━━ Quoted text ━━

A beeper is a credit card-sized device that is designed to alert law enforcement when a parcel is opened. The beeper is triggered when one of its hair-thin wires, which are attached to all sides of the box, is severed. In most cases, the beeper alerts because the parcel has been opened. On rare occasion, however, some force striking the parcel or the dropping of the parcel may sever the delicate wire and trigger the beeper’s signal.

Officer Bugarin tested the beeper and installed it inside the package. She then resealed the package and tested the beeper again. The beeper passed both tests.

Defendant does not challenge the validity of the Government’s interception and search of the package, nor does he dispute the legality of the Government’s installation of a GPS tracker and beeper in the package.

The Officers Could Not Obtain an Anticipatory Search Warrant for Defendant’s Apartment

In preparation for the controlled delivery, Officers Correa and Echiberi surveilled Defendant’s apartment building and learned that the postal service does not deliver parcels to individual apartment units. Residents pick up packages from either a communal mailbox or the building manager’s office.

━━━

### Set tasks
a - According to the beeper passage, why might the beeper send its signal even when the parcel hasn't been opened?
b - Quote everything in the beeper passage from "Officer Bugarin tested" down to "in the package.".

━━ Given data ━━

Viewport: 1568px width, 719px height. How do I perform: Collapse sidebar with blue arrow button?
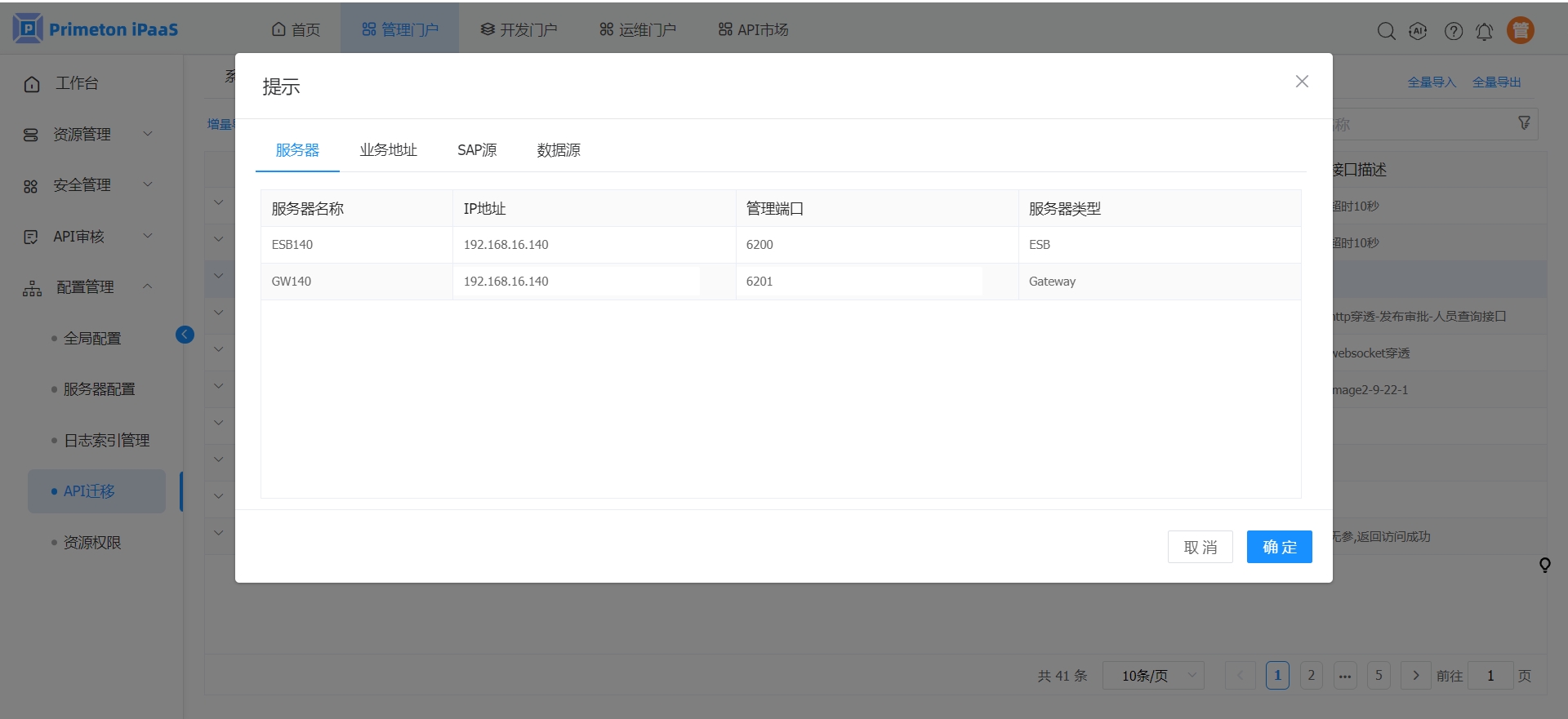click(185, 335)
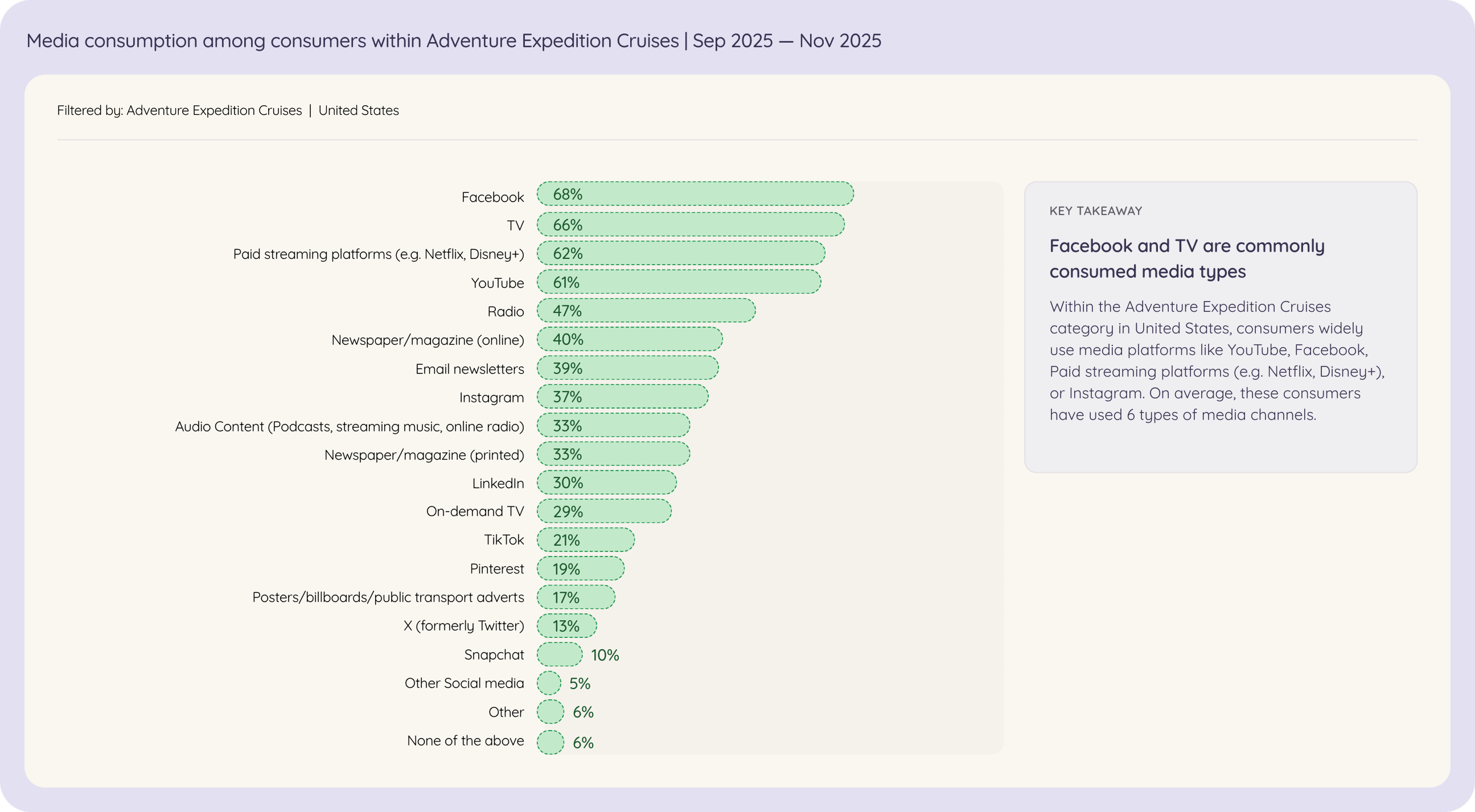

━━━

### Results of the exercise
a - The beeper's wires are hair-thin and delicate. A force striking the parcel, or the parcel being dropped, can occasionally sever one of them, and that triggers the signal.

b -
Officer Bugarin tested the beeper and installed it inside the package. She then resealed the package and tested the beeper again. The beeper passed both tests.

Defendant does not challenge the validity of the Government’s interception and search of the package, nor does he dispute the legality of the Government’s installation of a GPS tracker and beeper in the package.